Il ferma les yeux, refaisant passer les images des derniers jours dans son esprit, tentant d'oublier la douleur, ou la laissant l'accompagner de ces aventures, lancinante.

Quand il les rouvrit, il n'avait pas bougé. Il était toujours allongé dans ce lit inconnu, relié à cette machine d'hôpital, les intestins en charpie. Mais il avait réussi à oublier un peu la douleur.

Il prit le temps d'observer autour de lui. La chambre ne ressemblait en rien à celle d'un hôpital, avec ses meubles en bois cirés, ses rideaux jaunis, et cette odeur vieillotte. Il sourit en apercevant, accrochée sur l'un des murs, une croix chrétienne. Il croyait comprendre que la dame qui l'avait retrouvé l'avait écouté.

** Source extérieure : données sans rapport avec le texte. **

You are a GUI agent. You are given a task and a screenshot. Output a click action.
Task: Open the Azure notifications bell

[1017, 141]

Il se détendit encore un peu. Pourvu que ce soit vrai.

Il observa ensuite sa blessure. Elle avait été pansée avec soin, sur son ventre dénudé ; et le bandage ressemblait à celui d'un spécialiste. Le matériel autour de lui aussi, à la réflexion. Il commença à douter. Où était-il vraiment ?

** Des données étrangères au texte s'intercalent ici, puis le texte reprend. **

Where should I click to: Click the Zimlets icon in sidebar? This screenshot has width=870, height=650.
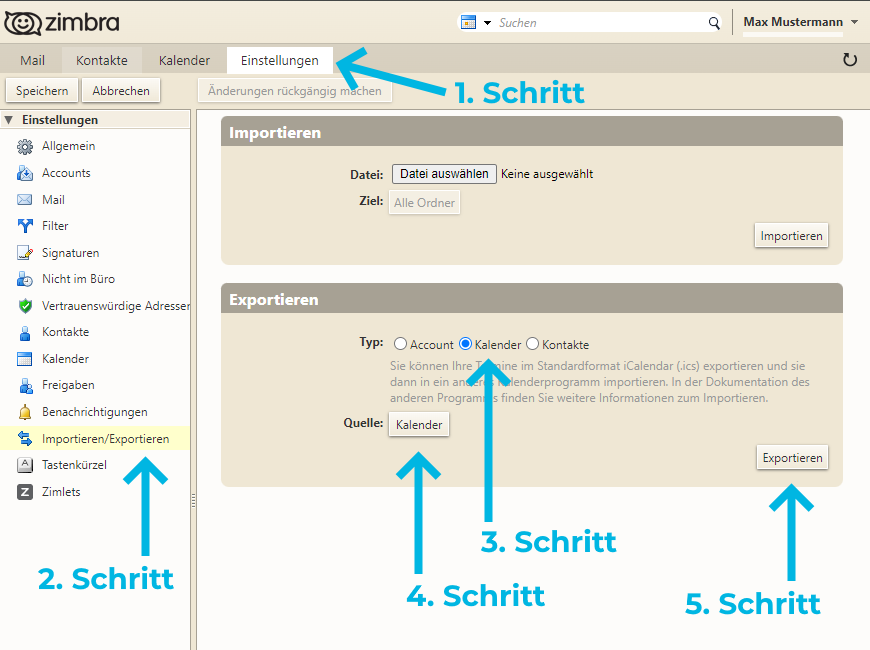(25, 492)
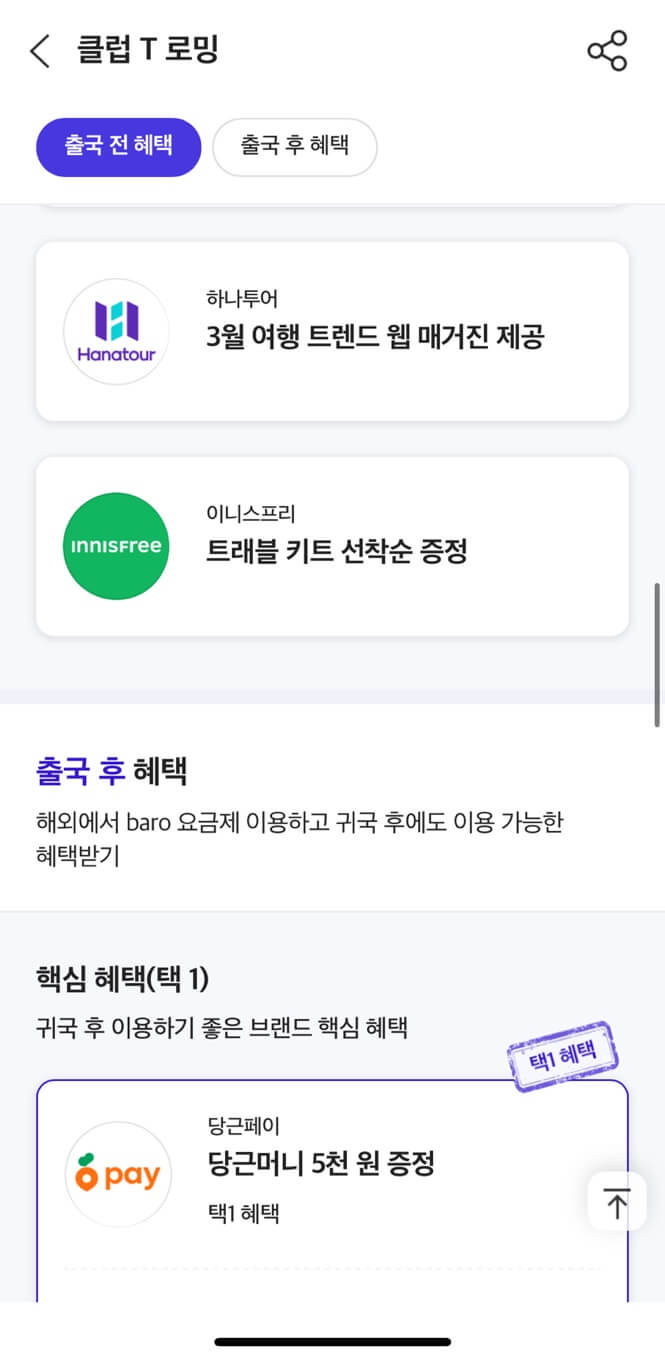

Il tenta de se relever, contrôlant sa douleur, y allant par petits mouvements. Il parvint à se redresser, posant ses coudes sur le matelas. Puis, il se redressa un peu plus et posa une main, puis la deuxième. L'effort était intense et la douleur revenait. Il se mordit la lèvre pour ne pas crier. Il fit une pause et s'adossa à la tête de lit. Il baissa les yeux sur son bandage. Il se teintait de rouge. Il fronça les sourcils, un peu inquiet. Mais finalement secoua la tête et enleva ce qui le reliait à la machine. Il pivota, se retrouvant les jambes pendantes au bord du lit.

Il regarda le sol, pas sûr de savoir tenir debout, mais ça ne l'arrêta pas. Il se laissa glisser le long du lit pour que ses pieds touchent le sol, et s'aida de ses bras tendus sur le lit pour se lever.

"Eh bien. Comment ça va ? Tu as voulu t'échapper ?"

Il ouvrit les yeux péniblement, il sentit tous ces tubes insensibles l'enchaîner de nouveau au lit. Sa blessure se rappela à lui davantage. Sa bouche était sèche.

Au-dessus de lui, il ne voyait que des formes floues qui s'agitaient. Il ne comprenait pas qui c'était, ni ce qu'ils lui voulaient. Pourquoi s'acharnaient-ils ? Il jeta un regard circulaire à la pièce. Elle paraissait être la même.

Ses yeux s'accoutumèrent progressivement. La lumière se fit moins éblouissante. Les formes devinrent des objets. Et les choses qui s'agitaient, des hommes.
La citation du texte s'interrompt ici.